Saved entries
━━━
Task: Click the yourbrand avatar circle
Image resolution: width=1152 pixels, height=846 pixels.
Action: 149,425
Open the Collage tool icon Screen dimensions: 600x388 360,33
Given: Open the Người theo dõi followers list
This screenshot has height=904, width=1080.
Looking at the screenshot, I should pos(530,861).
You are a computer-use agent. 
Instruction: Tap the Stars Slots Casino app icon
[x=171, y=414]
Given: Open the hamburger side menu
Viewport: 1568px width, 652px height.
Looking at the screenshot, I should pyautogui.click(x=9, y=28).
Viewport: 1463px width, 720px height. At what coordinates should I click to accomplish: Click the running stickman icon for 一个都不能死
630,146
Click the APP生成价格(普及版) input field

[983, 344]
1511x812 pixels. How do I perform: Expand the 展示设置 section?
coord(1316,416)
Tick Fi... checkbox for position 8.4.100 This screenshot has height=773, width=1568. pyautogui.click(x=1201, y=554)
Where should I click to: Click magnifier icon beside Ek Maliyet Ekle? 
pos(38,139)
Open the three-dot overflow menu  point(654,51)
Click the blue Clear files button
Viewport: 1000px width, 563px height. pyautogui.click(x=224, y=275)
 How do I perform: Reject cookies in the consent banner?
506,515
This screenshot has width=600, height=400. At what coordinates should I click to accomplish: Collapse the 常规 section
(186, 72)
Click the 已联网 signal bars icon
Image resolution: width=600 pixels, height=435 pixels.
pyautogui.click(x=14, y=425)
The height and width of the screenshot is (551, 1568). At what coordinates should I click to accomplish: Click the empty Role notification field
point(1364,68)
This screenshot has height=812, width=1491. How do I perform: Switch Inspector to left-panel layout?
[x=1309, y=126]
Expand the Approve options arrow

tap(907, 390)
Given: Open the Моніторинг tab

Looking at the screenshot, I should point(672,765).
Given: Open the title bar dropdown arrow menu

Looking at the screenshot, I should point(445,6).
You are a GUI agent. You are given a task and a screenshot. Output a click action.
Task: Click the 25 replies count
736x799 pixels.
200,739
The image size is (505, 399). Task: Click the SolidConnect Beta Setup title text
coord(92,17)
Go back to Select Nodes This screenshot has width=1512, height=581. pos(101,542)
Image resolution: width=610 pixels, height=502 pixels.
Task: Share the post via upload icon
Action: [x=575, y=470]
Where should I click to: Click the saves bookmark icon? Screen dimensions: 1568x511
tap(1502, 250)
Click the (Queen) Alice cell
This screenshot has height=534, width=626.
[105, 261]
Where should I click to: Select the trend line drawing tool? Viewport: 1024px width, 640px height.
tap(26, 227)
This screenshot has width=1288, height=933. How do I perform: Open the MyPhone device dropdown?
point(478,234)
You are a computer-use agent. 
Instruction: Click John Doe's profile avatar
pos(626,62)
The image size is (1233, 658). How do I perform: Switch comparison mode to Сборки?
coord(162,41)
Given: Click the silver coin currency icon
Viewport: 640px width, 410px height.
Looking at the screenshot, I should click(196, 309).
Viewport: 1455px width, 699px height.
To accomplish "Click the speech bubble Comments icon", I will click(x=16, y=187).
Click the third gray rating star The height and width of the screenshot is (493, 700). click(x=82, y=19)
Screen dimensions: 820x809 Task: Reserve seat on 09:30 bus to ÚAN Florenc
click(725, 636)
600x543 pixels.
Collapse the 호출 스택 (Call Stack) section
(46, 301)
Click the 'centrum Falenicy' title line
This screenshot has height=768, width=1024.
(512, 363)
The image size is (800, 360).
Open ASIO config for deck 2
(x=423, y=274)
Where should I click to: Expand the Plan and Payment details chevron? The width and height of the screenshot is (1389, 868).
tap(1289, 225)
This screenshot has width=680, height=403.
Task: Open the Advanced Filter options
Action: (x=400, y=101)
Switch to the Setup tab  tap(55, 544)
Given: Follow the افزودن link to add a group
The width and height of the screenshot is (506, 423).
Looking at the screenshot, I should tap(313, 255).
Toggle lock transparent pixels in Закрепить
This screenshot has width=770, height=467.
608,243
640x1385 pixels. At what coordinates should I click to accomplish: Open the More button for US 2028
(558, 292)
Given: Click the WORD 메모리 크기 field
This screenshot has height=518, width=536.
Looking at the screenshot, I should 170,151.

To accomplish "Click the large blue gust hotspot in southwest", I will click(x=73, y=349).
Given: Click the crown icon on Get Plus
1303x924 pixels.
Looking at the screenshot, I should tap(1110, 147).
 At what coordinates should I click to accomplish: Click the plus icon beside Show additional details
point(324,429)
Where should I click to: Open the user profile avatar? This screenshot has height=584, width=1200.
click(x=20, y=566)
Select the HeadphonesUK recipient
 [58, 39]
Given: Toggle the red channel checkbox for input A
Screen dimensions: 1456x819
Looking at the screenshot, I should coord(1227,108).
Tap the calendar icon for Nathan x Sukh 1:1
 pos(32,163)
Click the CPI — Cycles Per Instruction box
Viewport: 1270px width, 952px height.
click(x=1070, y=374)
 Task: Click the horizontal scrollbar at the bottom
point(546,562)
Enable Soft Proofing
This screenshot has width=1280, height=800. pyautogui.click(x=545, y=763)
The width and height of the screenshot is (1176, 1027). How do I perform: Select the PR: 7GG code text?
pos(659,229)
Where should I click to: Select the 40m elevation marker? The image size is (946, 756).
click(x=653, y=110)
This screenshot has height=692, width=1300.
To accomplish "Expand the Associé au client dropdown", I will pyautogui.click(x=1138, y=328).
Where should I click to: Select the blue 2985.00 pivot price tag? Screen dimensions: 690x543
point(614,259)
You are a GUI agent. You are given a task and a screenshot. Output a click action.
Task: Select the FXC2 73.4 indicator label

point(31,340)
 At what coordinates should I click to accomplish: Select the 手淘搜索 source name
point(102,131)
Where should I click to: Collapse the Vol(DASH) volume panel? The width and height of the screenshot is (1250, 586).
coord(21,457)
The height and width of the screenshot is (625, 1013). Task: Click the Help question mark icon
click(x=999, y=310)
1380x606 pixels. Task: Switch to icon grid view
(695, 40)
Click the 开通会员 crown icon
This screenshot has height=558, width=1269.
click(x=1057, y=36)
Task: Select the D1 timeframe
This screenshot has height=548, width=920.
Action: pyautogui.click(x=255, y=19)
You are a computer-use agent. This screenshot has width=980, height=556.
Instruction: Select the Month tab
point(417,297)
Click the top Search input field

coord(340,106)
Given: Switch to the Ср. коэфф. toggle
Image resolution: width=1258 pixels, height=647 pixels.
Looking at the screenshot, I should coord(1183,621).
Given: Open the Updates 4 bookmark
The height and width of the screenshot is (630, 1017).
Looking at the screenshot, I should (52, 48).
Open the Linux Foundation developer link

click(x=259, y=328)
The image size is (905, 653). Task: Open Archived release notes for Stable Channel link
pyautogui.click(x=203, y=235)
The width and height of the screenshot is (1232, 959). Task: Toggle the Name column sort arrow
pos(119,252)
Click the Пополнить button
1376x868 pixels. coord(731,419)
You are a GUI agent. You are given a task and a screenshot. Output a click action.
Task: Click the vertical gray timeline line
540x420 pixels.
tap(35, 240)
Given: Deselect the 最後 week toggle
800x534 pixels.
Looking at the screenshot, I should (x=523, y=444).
━━━
### AIM OF THE TASK:
What lines of the preceding data include the string "gray"? Pull them out.

### RESPONSE TO THIS EXERCISE:
Click the third gray rating star The height and width of the screenshot is (493, 700). click(x=82, y=19)
Task: Click the vertical gray timeline line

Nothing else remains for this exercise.